Issue 111272

Summary: No hyphenation with Graphite fonts
Product: gsl Reporter: nemeth.lacko
Component: codeAssignee: eric.savary
Status: CLOSED FIXED QA Contact: issues@gsl <issues>
Severity: Trivial    
Priority: P3 CC: devel, hdu, issues, timar74
Version: OOo 3.2   
Target Milestone: OOo 3.3   
Hardware: All   
OS: All   
Issue Type: DEFECT Latest Confirmation in: ---
Developer Difficulty: ---
Issue Depends on: 111054, 111277    
Issue Blocks:    
Attachments:
Description Flags
Gentium (not Graphite) and Gentium Basic (Graphite) formatted paragraphs with and without hyphenation
none
New version of the test file with more test cases
none
Screenshot (missing hyphenation in Graphite enabled paragraph)
none
initial patch to use klbLetterBreak as prefered option
none
Bad justification and hyphen position related to the ffi -> f + fi ligature substitutions by Graphite
none
Test document for the hyphenation of words with Graphite character substitutions
none
using klbClipBreak instead
none
Example using 'surfing' which expects hyphenation mid-ligature
none
Example showing Myanmar line breaking, which regresses with current fix.
none
Correct rendering when klbHyphenBreak is used
none
Bad rendering when klbLetterBreak none

Description nemeth.lacko 2010-04-30 09:29:20 UTC
Hyphenated paragraphs formatted with Graphite fonts lost their hyphenation, but
after changing the character style (for example, background color), the
hyphenation back again.
Comment 1 nemeth.lacko 2010-04-30 09:40:37 UTC
I attach a test document with Gentium (not Graphite version) and Graphite Basic
(Graphite version) formatting, and a screenshot, too.
Comment 2 nemeth.lacko 2010-04-30 09:45:58 UTC
Created attachment 69180 [details]
Gentium (not Graphite) and Gentium Basic (Graphite) formatted paragraphs with and without hyphenation
Comment 3 nemeth.lacko 2010-04-30 09:54:21 UTC
Created attachment 69181 [details]
New version of the test file with more test cases
Comment 4 nemeth.lacko 2010-04-30 09:56:51 UTC
Created attachment 69183 [details]
Screenshot (missing hyphenation in Graphite enabled paragraph)
Comment 5 hdu@apache.org 2010-04-30 10:12:27 UTC
Initial debugging shows that Graphite tries to be "too smart" by only providing gr::klbWordBreak aligned 
visual break positions.
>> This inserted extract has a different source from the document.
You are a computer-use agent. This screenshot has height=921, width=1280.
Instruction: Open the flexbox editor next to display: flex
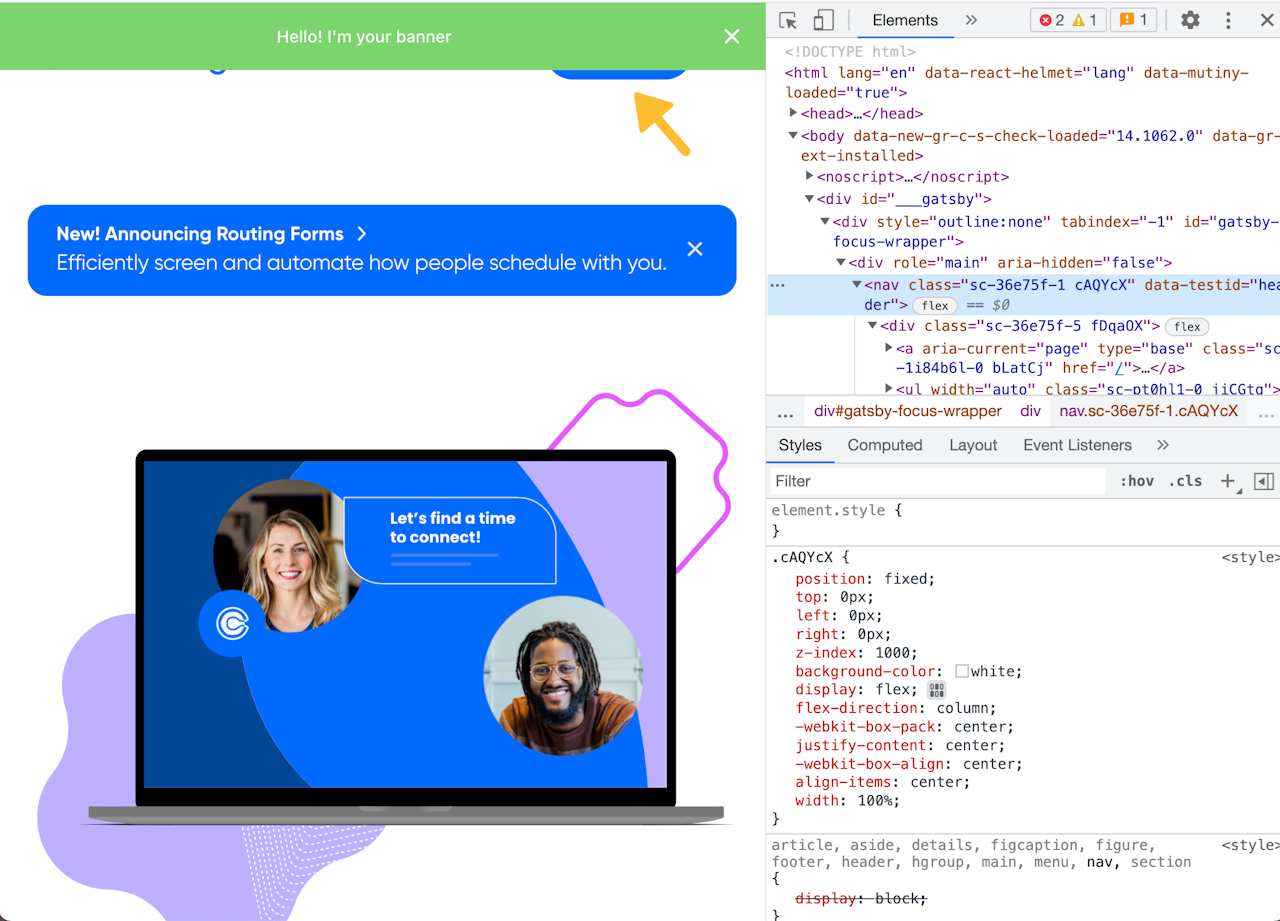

Writer and EditEngine expect "stupid first fit intra-word" line break positions. There 
was a similar issue 93242 on OSX which was solved by emulating the stupid line break.
@kstribley: using klbHyphenBreak instead of klbWordBreak probably suffices here
Comment 6 hdu@apache.org 2010-04-30 10:22:35 UTC
Correction for a typo above: it was issue 92342
Comment 7 hdu@apache.org 2010-04-30 10:27:31 UTC
Yet another correction: using whole-letter breaking instead of klbWordBreak would match Writer and 
EditEngine's expectations most closely
Comment 8 hdu@apache.org 2010-04-30 11:22:48 UTC
Created attachment 69189 [details]
initial patch to use klbLetterBreak as prefered option
Comment 9 hdu@apache.org 2010-04-30 11:25:35 UTC
Unfortunately even with klbLetterBreak as preferred line breaking option 
gr::RangeSegment::findNextBreakPoint() still returns only word-aligned break positions... a bug in 
Graphite?
Comment 10 nemeth.lacko 2010-04-30 11:27:01 UTC
I have found a problem with the substituted character sequences and hyphenation.
I attach a new test file and a screenshot.
Comment 11 nemeth.lacko 2010-04-30 11:28:27 UTC
Created attachment 69190 [details]
Bad justification and hyphen position related to the ffi -> f + fi ligature substitutions by Graphite
Comment 12 nemeth.lacko 2010-04-30 11:29:35 UTC
Created attachment 69191 [details]
Test document for the hyphenation of words with Graphite character substitutions
Comment 13 nemeth.lacko 2010-04-30 11:31:00 UTC
The last attached document uses Charis SIL font (a Graphite font with automatic
f-ligature substitution).
Comment 14 nemeth.lacko 2010-04-30 11:49:45 UTC
> Unfortunately even with klbLetterBreak as preferred line breaking option 
> gr::RangeSegment::findNextBreakPoint() still returns only word-aligned break
> positions... a bug in Graphite?

hdu: it seems, the Graphite subsystem uses only the hyphenation information of
the Graphite fonts for in-word hyphenation. This information is language
dependent (Asian Graphite fonts) or missing (SIL's latin fonts). From the
Graphite Application Programming Guide:

1.3.9 Graphite can serve not only as a rendering engine, but also as a
line-breaking engine for scripts whose line-breaking behavior can be described
by rules.(Graphite is not adequate to handle scripts that require dictionary
look-up for proper line-breaking.)

We can add basic in-word hyphenation to the language-specifics Graphite fonts,
but in-word hyphenation of Graphite is "not adequate" for most of the European
languages, too.
Comment 15 hdu@apache.org 2010-04-30 12:17:52 UTC
> Graphite subsystem uses only the hyphenation information of the Graphite fonts
> for in-word hyphenation

ah, that would explain the behaviour for ignoring klbHyphenBreak. By why does it also fail for 
klbLetterBreak?

> in-word hyphenation of Graphite is "not adequate" for most of the European languages

Indeed. As I said Writer/EditEngine use their dedicated hyphenator to adjust to the most appropriate 
hyphen position after consulting VCL for providing the first-fit whole-letter line break position. So in 
the current concept the glyph shaping engine has no say in that.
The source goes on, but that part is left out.